■ Your task
The lines to copy run from the one containing "Task: Collapse table" to the very end of the records; give them exactly, and only them, without pictures.

■ Supplied data
:::::
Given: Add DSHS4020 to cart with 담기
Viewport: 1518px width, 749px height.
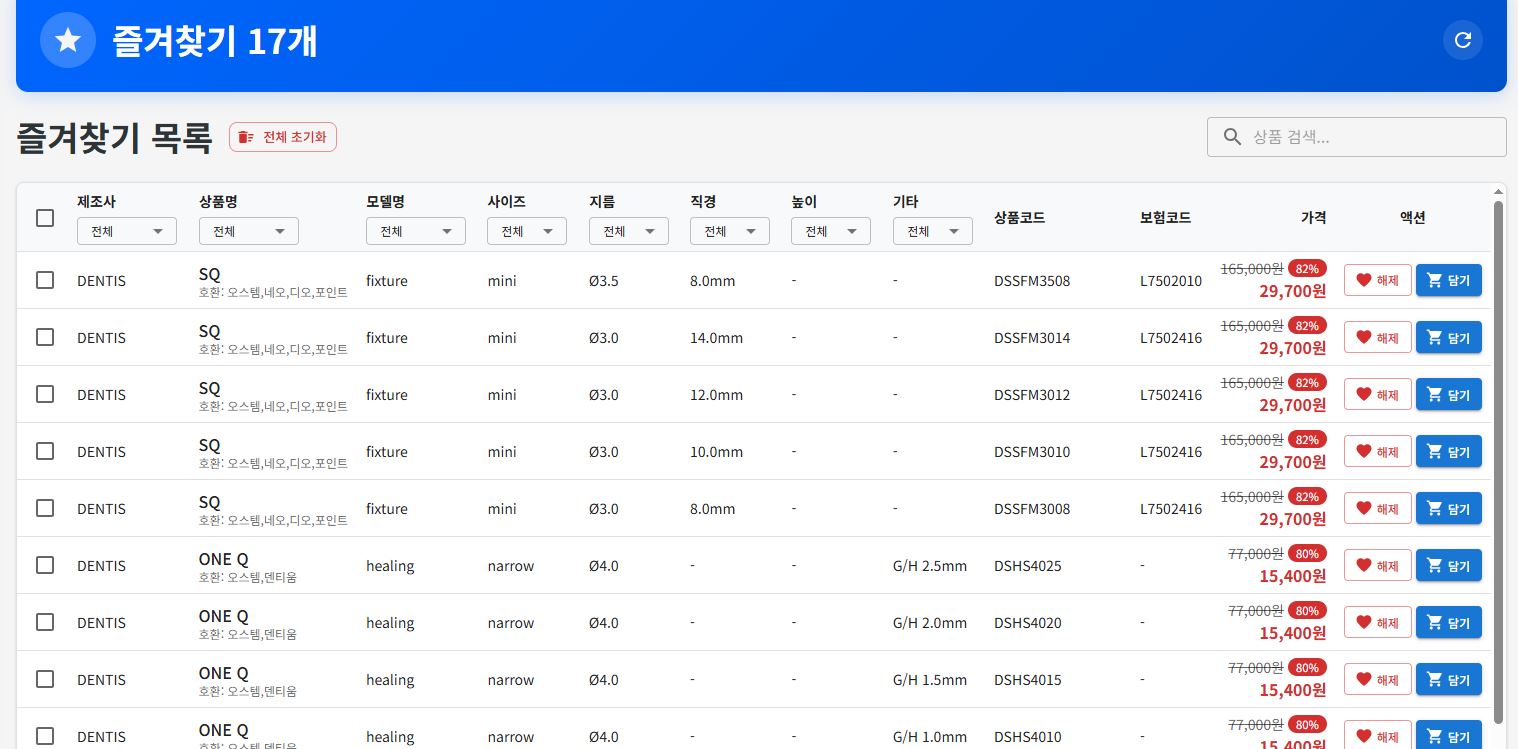Looking at the screenshot, I should point(1448,623).
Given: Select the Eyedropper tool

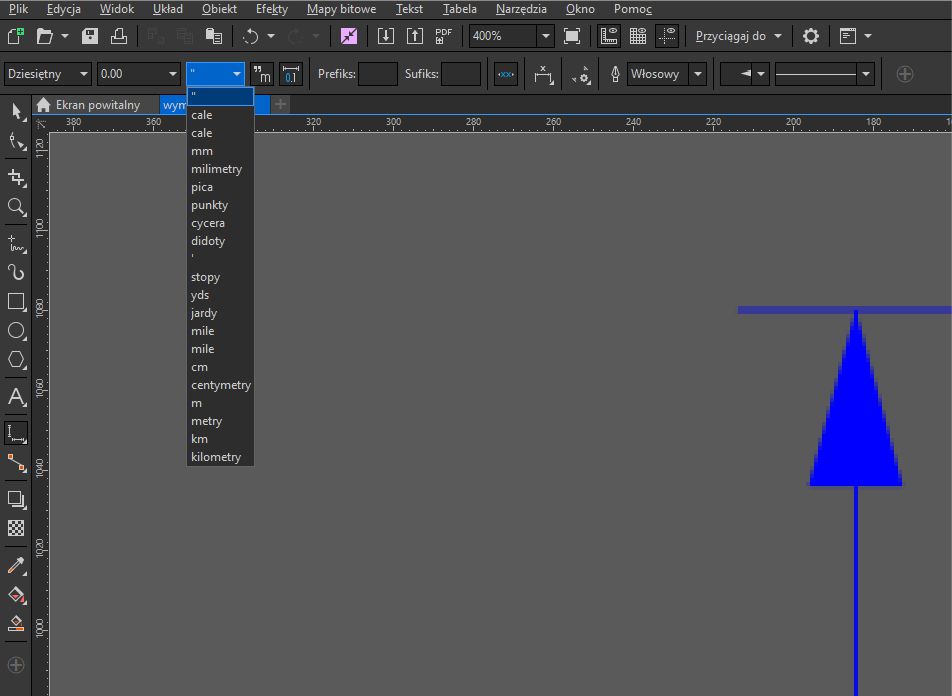Looking at the screenshot, I should 16,566.
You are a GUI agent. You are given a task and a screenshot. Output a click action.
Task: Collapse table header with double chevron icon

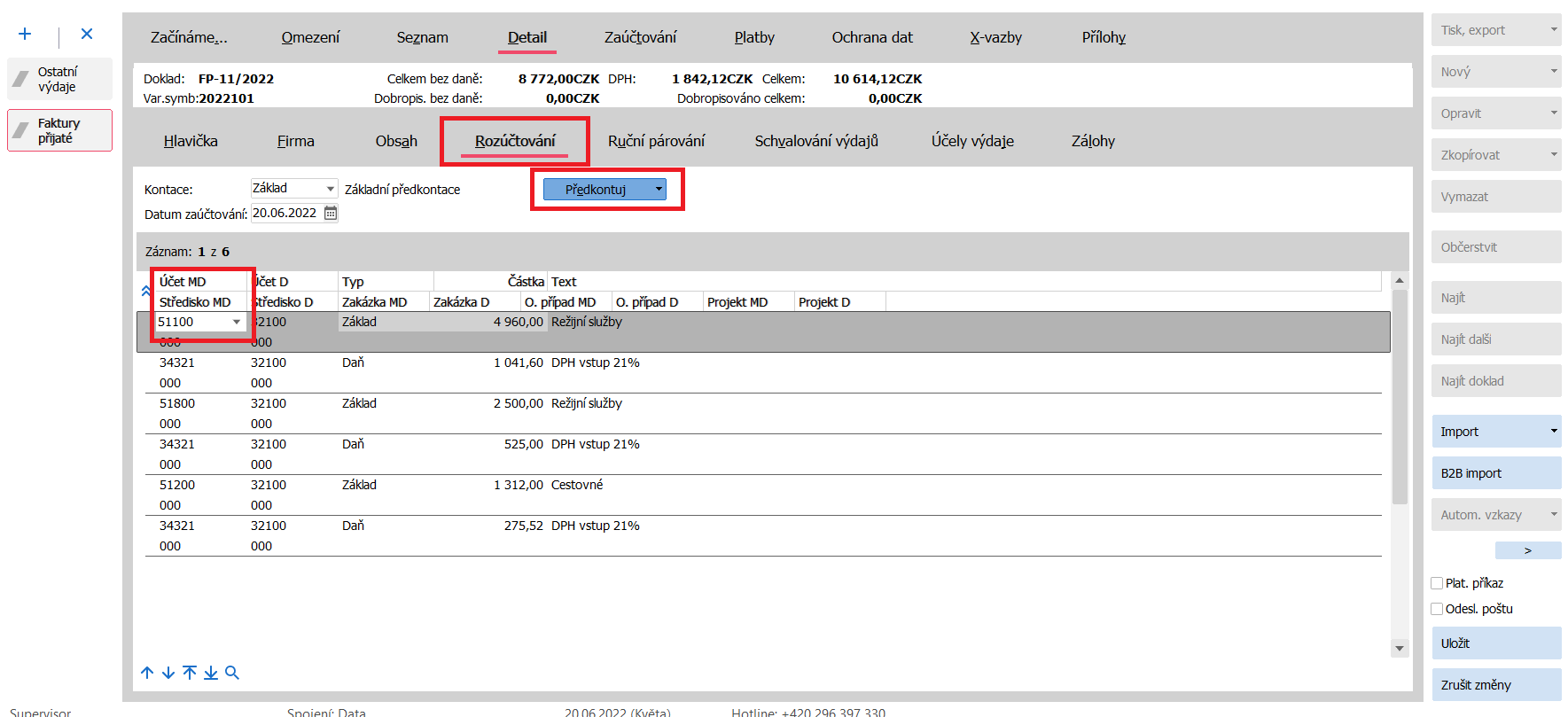145,291
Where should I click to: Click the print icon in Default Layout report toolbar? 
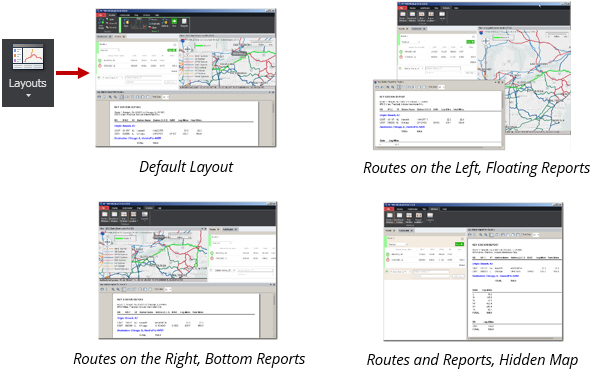pyautogui.click(x=99, y=97)
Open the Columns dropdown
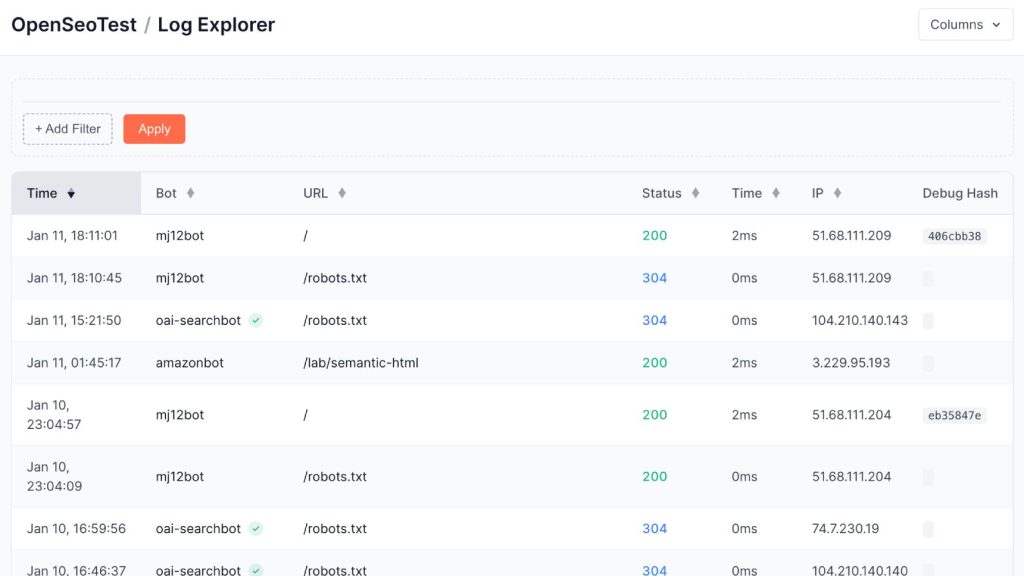 (x=965, y=25)
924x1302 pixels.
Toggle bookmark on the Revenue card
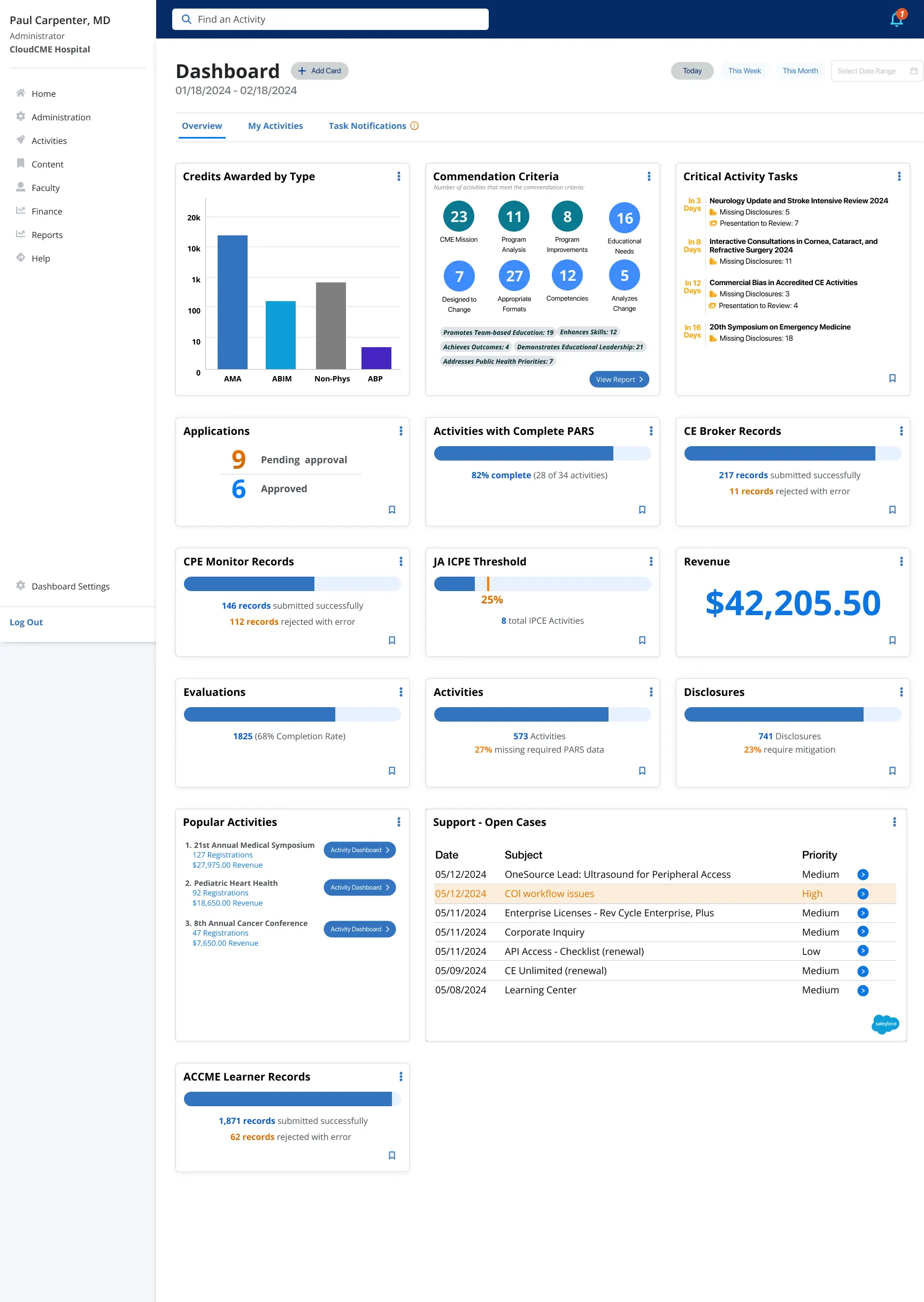click(892, 640)
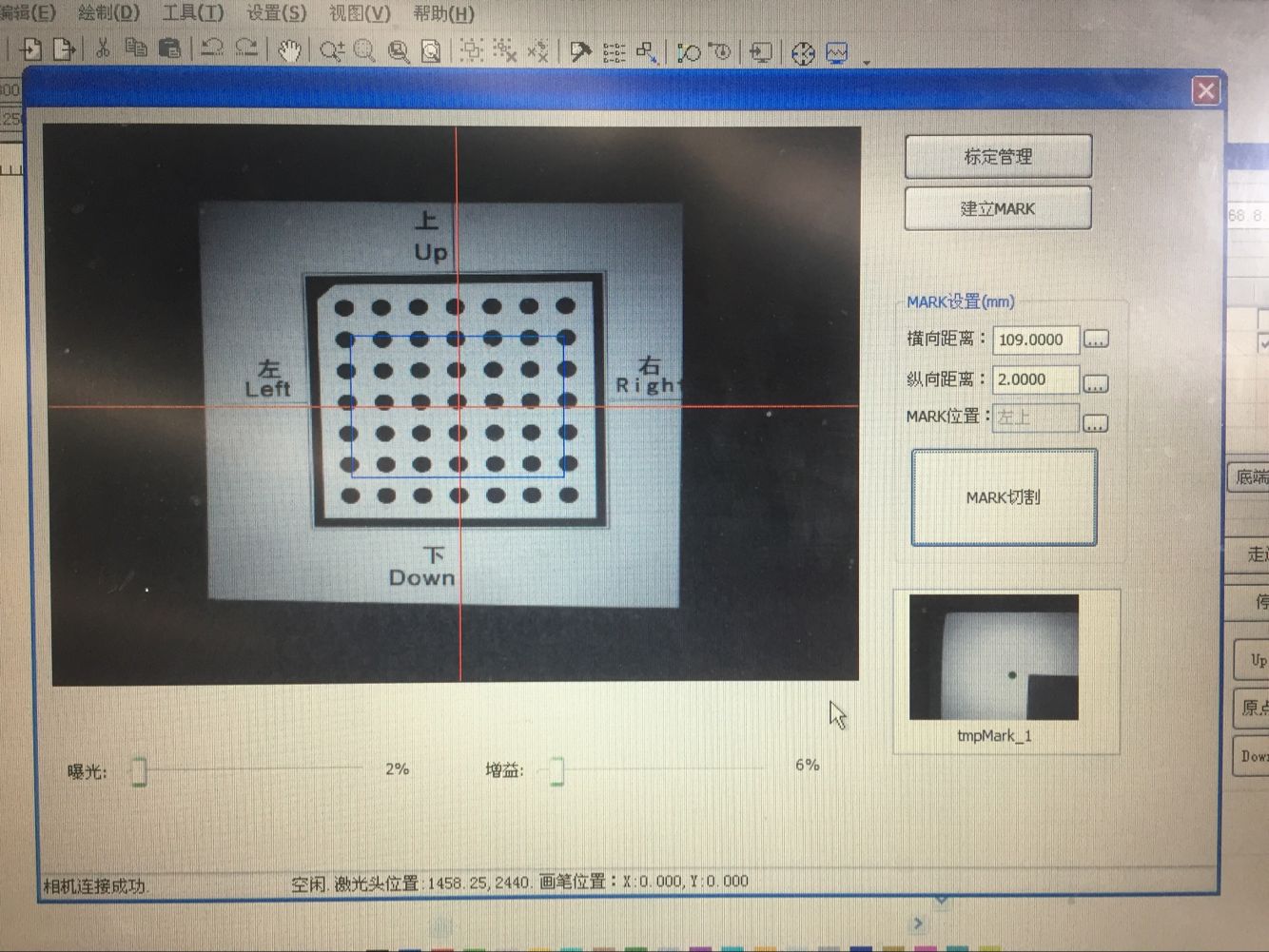
Task: Open the browse button beside 纵向距离
Action: pyautogui.click(x=1096, y=383)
:::::
■ Reply
Task: Collapse table header with double chevron icon

145,291
Where should I click to: Click the print icon in Default Layout report toolbar? 
pyautogui.click(x=99, y=97)
Open the Columns dropdown
 (x=965, y=25)
924x1302 pixels.
Toggle bookmark on the Revenue card
click(892, 640)
Task: Open the browse button beside 纵向距离
Action: pyautogui.click(x=1096, y=383)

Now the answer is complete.